THE PROBLEM ▸
Give back exactly the lines that run from the beginning of the entries to the line containing "Viewport: 1216px width, 560px height.", both included, and nothing else.

Pixel coordinate grounding data

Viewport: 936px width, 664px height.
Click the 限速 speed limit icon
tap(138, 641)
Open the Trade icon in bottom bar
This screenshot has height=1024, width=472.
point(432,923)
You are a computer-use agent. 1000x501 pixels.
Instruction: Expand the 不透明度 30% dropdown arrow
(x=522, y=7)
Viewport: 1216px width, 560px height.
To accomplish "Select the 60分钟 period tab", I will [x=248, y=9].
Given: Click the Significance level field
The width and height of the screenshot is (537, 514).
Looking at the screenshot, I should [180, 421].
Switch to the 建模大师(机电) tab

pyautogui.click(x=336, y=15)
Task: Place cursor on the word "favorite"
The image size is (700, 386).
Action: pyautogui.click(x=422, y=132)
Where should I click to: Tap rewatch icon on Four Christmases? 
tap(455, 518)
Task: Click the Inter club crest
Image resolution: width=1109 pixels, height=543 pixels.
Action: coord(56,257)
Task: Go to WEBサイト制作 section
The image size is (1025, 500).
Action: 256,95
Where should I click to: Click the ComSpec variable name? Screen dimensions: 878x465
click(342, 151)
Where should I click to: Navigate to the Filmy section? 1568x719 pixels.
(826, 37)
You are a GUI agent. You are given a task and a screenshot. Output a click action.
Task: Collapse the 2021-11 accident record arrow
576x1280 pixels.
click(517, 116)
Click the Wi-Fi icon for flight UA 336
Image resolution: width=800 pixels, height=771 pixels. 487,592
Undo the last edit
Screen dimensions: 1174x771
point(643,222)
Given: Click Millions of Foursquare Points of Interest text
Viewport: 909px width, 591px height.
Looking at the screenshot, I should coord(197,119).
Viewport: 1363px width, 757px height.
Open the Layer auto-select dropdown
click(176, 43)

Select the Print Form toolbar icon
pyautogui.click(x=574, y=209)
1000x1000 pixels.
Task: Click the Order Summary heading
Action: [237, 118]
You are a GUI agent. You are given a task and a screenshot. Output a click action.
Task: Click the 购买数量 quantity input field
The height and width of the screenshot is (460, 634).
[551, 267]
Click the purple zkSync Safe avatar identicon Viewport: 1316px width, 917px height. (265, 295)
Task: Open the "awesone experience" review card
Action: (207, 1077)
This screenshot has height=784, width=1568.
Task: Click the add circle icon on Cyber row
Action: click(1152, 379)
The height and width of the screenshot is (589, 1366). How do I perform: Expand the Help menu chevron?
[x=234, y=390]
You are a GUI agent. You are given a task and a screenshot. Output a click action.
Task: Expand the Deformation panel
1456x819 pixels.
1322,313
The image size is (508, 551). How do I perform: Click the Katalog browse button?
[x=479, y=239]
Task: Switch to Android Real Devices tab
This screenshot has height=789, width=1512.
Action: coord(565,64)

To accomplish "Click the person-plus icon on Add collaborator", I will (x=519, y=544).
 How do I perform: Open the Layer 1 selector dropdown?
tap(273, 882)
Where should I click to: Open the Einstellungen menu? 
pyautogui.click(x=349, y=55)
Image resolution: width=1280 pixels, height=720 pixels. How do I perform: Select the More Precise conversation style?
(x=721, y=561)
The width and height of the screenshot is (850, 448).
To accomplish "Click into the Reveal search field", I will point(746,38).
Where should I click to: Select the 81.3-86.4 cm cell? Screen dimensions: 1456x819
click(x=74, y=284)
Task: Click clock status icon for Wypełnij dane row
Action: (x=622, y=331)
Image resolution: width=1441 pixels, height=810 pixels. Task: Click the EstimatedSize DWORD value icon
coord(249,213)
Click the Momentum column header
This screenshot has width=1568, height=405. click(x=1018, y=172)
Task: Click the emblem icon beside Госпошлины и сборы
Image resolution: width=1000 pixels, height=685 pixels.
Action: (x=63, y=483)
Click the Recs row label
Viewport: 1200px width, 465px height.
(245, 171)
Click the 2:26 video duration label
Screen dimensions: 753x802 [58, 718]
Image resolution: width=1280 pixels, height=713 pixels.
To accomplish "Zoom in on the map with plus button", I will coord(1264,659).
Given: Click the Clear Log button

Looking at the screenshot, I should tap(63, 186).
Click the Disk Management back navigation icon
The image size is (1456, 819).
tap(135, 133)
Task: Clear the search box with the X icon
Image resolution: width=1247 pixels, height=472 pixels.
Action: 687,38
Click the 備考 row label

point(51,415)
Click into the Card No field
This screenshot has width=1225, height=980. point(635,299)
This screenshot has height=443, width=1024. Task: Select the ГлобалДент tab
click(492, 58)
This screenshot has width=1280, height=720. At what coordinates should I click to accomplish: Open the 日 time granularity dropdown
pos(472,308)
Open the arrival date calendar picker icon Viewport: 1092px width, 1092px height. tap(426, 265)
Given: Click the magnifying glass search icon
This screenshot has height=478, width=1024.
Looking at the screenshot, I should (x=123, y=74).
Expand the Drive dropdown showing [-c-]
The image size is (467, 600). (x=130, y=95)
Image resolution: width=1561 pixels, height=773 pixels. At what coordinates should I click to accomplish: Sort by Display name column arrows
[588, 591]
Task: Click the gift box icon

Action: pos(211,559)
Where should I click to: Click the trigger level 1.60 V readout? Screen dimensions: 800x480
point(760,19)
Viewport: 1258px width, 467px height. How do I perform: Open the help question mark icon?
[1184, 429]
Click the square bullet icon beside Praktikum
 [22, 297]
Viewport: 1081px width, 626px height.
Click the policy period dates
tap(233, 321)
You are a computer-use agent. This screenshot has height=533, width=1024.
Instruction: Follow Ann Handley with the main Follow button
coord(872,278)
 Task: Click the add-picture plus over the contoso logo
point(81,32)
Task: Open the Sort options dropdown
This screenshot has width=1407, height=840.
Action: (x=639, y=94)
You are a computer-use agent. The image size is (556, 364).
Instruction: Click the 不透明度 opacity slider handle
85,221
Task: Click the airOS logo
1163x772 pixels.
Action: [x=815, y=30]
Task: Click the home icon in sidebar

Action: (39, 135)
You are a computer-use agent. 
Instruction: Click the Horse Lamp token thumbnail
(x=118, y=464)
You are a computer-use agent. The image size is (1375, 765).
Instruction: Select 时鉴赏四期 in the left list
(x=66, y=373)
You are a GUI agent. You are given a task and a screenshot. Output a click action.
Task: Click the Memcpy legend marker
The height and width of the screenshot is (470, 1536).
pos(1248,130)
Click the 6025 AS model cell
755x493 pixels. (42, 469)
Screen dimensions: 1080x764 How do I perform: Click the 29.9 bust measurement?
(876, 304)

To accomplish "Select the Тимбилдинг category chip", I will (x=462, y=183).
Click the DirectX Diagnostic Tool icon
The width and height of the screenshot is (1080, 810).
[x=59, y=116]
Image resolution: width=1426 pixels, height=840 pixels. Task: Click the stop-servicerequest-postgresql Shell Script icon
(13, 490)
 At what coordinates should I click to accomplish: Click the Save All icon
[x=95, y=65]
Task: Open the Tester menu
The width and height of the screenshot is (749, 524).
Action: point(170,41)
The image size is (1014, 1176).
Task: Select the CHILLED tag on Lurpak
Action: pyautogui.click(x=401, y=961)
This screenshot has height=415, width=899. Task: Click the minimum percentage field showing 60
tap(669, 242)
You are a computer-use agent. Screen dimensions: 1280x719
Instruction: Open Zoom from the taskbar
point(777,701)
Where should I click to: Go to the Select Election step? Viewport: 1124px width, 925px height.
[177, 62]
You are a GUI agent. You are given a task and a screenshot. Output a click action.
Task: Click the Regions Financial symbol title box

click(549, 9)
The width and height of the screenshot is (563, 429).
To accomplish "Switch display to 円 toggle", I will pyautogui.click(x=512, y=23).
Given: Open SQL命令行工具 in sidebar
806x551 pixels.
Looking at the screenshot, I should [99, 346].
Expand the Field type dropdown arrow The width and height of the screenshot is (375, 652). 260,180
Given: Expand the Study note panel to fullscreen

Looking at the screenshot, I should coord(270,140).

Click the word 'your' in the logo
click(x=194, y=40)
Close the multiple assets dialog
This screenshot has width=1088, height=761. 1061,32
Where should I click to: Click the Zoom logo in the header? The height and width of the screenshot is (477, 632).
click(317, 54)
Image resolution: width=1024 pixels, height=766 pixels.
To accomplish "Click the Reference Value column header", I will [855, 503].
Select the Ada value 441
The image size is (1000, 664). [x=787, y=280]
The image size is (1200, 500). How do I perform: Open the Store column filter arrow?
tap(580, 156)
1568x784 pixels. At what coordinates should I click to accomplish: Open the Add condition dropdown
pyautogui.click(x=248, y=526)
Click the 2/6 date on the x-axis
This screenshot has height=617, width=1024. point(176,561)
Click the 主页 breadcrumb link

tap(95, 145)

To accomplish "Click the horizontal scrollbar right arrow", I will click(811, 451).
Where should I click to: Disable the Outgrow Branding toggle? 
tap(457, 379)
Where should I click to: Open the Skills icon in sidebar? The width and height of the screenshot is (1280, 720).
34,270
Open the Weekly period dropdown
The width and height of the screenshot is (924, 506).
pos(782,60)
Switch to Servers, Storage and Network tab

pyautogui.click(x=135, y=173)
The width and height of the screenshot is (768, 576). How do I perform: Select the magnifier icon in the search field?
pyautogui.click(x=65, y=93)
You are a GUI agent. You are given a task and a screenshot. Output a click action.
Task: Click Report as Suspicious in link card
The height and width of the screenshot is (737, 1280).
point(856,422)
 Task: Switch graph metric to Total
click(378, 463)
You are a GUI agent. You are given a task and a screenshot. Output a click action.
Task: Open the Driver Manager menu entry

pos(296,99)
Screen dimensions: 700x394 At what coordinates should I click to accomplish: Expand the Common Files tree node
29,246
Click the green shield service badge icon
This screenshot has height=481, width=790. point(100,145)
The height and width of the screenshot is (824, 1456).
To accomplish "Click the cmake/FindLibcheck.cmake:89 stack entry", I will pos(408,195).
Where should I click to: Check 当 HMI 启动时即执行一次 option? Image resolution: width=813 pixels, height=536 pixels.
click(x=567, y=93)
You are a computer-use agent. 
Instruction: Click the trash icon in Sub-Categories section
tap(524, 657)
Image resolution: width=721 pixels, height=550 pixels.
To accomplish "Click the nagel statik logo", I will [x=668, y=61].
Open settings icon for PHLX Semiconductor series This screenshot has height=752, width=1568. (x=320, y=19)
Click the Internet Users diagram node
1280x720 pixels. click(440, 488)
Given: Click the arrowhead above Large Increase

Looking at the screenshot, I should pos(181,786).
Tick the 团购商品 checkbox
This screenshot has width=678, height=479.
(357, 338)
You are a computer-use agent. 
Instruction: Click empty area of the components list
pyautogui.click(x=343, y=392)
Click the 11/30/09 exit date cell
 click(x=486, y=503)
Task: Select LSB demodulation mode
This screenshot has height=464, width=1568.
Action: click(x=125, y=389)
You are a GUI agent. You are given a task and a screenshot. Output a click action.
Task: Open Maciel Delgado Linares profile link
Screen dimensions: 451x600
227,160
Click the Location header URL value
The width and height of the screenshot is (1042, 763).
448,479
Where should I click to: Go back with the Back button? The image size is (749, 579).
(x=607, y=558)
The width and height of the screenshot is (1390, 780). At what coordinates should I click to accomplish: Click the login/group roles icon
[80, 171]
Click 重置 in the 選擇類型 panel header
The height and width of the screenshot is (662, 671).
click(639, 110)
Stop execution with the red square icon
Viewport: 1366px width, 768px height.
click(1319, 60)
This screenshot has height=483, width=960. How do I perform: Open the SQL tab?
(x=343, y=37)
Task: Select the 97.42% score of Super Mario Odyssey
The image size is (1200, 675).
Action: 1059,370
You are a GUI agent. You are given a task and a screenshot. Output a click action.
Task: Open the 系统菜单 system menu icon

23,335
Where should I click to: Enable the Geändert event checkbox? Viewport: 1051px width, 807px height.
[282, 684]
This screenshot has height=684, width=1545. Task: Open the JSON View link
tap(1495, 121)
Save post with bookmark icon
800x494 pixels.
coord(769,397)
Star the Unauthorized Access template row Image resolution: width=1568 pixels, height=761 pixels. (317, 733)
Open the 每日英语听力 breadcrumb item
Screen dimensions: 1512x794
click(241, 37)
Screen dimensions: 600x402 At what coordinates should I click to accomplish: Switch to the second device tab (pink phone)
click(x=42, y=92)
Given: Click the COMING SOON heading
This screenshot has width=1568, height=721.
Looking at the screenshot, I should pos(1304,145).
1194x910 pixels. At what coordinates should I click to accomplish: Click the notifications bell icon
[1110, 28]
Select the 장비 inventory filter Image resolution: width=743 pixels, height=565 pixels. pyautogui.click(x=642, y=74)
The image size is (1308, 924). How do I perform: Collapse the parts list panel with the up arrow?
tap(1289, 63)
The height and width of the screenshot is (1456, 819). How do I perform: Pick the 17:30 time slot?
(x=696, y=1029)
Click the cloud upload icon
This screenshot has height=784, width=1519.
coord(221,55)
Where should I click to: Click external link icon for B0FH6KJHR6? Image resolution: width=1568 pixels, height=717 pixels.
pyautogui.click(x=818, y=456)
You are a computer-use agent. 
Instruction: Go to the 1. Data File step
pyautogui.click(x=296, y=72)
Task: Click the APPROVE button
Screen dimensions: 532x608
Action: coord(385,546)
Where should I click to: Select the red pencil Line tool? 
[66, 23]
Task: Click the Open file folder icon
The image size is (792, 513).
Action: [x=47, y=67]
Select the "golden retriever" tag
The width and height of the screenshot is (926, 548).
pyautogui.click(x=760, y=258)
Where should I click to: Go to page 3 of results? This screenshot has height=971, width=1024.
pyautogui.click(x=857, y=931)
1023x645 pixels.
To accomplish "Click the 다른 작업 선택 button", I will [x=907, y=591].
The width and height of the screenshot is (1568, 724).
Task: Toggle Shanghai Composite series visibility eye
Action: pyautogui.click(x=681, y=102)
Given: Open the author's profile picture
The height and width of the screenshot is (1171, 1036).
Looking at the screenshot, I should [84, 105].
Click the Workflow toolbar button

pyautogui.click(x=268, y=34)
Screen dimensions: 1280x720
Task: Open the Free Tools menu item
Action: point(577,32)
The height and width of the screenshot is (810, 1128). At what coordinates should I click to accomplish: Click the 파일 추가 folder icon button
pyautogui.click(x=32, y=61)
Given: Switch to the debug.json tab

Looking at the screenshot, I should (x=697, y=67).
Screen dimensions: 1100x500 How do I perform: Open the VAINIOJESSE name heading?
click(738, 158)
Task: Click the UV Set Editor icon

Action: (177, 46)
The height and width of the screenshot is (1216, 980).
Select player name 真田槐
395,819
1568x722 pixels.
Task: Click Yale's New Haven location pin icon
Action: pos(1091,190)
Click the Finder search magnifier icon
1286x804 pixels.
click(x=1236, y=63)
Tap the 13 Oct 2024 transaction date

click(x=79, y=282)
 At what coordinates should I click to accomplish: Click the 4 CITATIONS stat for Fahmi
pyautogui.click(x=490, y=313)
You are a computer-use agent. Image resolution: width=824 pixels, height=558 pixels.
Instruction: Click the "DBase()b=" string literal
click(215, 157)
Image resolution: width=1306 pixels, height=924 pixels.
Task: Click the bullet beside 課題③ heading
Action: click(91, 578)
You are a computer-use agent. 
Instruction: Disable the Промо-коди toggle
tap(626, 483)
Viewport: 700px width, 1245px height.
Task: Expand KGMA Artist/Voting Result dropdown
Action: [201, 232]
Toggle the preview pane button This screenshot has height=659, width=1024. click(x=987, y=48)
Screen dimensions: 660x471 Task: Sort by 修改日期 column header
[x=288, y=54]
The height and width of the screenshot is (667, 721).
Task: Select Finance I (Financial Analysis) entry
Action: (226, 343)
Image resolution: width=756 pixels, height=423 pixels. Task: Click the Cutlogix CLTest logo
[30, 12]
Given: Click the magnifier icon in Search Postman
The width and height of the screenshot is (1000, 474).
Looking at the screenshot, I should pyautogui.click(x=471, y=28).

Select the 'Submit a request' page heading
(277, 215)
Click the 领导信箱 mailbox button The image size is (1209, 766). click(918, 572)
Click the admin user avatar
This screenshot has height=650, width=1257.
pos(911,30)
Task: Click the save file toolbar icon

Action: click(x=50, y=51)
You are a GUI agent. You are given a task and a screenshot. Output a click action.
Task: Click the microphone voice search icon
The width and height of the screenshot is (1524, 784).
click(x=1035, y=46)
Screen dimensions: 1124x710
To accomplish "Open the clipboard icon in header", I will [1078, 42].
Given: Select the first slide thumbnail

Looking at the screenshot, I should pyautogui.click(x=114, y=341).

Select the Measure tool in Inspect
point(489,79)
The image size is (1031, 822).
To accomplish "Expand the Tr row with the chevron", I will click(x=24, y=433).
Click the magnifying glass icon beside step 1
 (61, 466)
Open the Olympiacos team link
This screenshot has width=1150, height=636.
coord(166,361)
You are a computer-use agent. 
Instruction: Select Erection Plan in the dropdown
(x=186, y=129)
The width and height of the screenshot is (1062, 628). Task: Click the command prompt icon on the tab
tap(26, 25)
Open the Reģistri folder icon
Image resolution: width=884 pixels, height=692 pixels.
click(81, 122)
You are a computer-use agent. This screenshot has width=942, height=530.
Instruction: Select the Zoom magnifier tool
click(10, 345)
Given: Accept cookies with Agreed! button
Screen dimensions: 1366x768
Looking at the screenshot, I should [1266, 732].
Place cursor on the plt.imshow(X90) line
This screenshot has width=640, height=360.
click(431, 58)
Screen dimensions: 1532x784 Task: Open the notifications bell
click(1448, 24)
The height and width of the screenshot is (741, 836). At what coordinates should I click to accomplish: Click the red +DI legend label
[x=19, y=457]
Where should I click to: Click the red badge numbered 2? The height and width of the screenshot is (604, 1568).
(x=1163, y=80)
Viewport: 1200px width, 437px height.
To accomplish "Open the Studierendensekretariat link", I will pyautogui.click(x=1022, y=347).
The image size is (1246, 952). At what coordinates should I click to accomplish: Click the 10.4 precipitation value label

EXERCISE ANSWER ▸
Viewport: 936px width, 664px height.
Click the 限速 speed limit icon
tap(138, 641)
Open the Trade icon in bottom bar
This screenshot has height=1024, width=472.
point(432,923)
You are a computer-use agent. 1000x501 pixels.
Instruction: Expand the 不透明度 30% dropdown arrow
(x=522, y=7)
Viewport: 1216px width, 560px height.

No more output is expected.